TASK DESCRIPTION ::
Edit the rows from the line with "Click the نام کالا column header" up to and including the last row, replacing "column header" with "column title" and leaving everything else unchanged. Return only those lines.

INPUT MATERIAL ::
***

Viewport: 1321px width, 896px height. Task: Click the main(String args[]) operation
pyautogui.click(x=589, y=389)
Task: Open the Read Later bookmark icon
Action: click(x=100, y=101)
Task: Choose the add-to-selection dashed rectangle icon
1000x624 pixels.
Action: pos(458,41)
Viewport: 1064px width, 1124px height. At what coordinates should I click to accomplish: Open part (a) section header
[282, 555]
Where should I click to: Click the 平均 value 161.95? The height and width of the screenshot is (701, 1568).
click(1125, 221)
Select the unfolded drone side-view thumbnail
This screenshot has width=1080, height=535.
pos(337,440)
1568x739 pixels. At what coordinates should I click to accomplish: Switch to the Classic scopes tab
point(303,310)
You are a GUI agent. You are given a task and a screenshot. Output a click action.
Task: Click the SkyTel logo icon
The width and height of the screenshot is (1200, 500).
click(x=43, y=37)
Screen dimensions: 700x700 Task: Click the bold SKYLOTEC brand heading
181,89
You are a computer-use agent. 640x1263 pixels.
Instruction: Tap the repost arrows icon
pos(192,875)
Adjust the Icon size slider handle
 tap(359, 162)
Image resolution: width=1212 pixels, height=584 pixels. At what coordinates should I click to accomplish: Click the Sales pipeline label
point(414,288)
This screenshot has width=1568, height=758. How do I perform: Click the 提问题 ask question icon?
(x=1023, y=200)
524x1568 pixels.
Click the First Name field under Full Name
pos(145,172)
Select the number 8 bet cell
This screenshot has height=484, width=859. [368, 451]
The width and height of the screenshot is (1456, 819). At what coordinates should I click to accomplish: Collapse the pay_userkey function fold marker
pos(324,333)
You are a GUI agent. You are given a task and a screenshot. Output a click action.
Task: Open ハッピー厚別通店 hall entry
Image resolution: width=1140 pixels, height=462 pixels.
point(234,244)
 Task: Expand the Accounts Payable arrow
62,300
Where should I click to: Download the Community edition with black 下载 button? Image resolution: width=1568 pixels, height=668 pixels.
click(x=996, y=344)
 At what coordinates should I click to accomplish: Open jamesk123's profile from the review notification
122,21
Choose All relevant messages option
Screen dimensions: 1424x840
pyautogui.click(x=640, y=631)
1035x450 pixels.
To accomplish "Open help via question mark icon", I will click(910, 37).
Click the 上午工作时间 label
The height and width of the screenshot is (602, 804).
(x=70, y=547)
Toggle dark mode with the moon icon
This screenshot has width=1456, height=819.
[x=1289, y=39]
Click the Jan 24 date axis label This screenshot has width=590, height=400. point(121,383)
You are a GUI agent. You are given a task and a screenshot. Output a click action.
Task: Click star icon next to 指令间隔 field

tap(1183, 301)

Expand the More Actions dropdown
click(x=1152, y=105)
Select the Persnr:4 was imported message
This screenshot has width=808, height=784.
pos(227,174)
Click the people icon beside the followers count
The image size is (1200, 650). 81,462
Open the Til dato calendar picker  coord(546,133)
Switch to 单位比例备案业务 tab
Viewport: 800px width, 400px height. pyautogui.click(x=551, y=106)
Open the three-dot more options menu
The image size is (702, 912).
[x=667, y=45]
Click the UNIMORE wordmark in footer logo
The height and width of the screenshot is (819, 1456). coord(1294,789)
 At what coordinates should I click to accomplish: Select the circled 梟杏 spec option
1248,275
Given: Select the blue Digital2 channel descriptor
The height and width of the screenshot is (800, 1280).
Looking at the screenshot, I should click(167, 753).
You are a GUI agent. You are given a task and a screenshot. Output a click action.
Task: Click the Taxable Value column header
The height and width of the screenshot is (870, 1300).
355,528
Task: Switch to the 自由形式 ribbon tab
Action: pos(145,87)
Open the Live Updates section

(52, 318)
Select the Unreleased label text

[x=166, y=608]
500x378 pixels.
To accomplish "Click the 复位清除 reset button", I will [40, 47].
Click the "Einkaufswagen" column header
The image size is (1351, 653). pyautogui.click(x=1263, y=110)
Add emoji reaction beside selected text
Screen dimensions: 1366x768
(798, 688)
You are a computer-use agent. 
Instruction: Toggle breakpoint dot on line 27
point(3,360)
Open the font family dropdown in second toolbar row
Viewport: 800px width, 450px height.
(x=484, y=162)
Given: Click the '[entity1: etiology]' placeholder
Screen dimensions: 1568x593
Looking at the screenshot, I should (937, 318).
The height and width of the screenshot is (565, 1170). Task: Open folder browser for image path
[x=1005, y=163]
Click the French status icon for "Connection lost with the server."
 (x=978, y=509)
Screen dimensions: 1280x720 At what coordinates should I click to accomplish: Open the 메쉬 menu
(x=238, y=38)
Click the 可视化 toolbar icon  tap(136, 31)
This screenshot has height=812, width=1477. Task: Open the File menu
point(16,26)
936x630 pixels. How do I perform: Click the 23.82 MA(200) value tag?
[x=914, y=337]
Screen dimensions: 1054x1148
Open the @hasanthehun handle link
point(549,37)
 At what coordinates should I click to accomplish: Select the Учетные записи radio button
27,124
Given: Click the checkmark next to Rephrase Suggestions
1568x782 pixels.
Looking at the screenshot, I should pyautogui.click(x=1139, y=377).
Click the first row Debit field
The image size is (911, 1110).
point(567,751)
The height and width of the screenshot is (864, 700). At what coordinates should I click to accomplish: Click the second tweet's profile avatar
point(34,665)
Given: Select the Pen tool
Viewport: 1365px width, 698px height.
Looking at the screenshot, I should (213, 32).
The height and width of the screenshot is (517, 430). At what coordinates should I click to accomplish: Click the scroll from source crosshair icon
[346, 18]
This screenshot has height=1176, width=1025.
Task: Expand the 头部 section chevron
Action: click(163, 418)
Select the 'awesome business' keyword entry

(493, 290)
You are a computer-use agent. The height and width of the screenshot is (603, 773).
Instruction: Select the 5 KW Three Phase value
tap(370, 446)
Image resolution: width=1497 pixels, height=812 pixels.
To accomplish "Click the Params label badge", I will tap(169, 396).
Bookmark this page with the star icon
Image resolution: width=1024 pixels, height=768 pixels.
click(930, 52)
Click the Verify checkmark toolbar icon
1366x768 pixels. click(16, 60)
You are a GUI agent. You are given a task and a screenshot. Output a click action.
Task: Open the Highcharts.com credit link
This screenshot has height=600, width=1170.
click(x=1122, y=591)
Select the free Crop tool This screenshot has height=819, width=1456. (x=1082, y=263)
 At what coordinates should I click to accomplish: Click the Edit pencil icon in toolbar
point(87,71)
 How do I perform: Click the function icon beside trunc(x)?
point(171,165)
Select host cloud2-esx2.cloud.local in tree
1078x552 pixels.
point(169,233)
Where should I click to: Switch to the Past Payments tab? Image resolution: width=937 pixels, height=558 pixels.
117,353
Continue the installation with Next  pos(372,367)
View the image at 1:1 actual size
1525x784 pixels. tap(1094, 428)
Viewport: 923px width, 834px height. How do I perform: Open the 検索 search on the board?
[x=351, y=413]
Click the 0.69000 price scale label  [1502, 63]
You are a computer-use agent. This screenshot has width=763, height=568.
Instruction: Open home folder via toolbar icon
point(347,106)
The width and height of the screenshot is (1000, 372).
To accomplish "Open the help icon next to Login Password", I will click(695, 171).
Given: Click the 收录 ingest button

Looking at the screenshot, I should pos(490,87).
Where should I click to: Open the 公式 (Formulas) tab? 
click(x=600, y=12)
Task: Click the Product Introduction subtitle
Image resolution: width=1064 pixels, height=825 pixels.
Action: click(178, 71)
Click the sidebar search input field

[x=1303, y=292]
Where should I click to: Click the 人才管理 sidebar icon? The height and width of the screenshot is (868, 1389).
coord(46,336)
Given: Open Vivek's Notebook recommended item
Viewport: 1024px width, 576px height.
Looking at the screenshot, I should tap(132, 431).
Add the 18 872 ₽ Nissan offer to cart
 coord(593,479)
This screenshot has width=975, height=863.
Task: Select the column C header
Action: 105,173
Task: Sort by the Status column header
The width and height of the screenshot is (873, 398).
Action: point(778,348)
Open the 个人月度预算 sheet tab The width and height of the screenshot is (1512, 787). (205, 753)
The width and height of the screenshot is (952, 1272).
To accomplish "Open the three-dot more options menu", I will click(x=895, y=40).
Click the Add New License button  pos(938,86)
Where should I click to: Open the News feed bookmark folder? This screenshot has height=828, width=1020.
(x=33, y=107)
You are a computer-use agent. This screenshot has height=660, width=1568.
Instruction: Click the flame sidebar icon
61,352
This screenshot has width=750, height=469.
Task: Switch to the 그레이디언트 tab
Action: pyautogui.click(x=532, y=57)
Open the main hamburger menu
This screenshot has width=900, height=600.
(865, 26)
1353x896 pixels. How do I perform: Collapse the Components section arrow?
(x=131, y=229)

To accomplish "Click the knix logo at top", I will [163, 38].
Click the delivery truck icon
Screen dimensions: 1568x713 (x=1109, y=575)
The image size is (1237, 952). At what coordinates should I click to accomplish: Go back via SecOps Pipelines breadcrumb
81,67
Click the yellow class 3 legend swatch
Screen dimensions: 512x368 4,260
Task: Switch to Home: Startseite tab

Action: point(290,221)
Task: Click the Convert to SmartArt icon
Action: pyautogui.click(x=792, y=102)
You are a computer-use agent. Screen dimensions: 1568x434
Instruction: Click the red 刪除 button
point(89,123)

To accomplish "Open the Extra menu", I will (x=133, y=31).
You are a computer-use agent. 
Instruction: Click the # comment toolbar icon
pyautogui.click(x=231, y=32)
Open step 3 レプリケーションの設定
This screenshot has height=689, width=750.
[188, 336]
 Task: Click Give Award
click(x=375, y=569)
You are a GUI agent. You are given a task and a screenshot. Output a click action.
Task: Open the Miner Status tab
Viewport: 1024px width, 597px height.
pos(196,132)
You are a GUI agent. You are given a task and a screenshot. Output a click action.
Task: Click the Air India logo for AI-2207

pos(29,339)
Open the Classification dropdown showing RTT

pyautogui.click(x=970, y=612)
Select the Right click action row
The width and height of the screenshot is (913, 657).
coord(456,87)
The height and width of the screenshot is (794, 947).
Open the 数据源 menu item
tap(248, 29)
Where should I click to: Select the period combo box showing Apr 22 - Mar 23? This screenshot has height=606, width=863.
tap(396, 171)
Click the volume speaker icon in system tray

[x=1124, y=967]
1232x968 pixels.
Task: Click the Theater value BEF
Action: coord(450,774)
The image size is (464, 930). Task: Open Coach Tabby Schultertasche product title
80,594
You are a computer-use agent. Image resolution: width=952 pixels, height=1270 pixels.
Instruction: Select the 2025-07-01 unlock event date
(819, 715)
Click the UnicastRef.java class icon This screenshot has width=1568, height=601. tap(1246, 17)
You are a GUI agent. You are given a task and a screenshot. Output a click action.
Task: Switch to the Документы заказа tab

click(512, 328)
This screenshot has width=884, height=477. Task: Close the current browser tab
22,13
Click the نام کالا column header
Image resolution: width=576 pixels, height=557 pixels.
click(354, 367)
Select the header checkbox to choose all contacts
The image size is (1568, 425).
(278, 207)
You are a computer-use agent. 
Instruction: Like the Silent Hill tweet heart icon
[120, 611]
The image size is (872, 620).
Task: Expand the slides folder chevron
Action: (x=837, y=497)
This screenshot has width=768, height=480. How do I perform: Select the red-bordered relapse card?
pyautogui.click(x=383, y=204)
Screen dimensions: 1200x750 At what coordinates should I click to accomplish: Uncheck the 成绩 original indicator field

***

EXERCISE RESPONSE ::
Click the نام کالا column title
Image resolution: width=576 pixels, height=557 pixels.
click(354, 367)
Select the header checkbox to choose all contacts
The image size is (1568, 425).
(278, 207)
You are a computer-use agent. 
Instruction: Like the Silent Hill tweet heart icon
[120, 611]
The image size is (872, 620).
Task: Expand the slides folder chevron
Action: (x=837, y=497)
This screenshot has width=768, height=480. How do I perform: Select the red-bordered relapse card?
pyautogui.click(x=383, y=204)
Screen dimensions: 1200x750 At what coordinates should I click to accomplish: Uncheck the 成绩 original indicator field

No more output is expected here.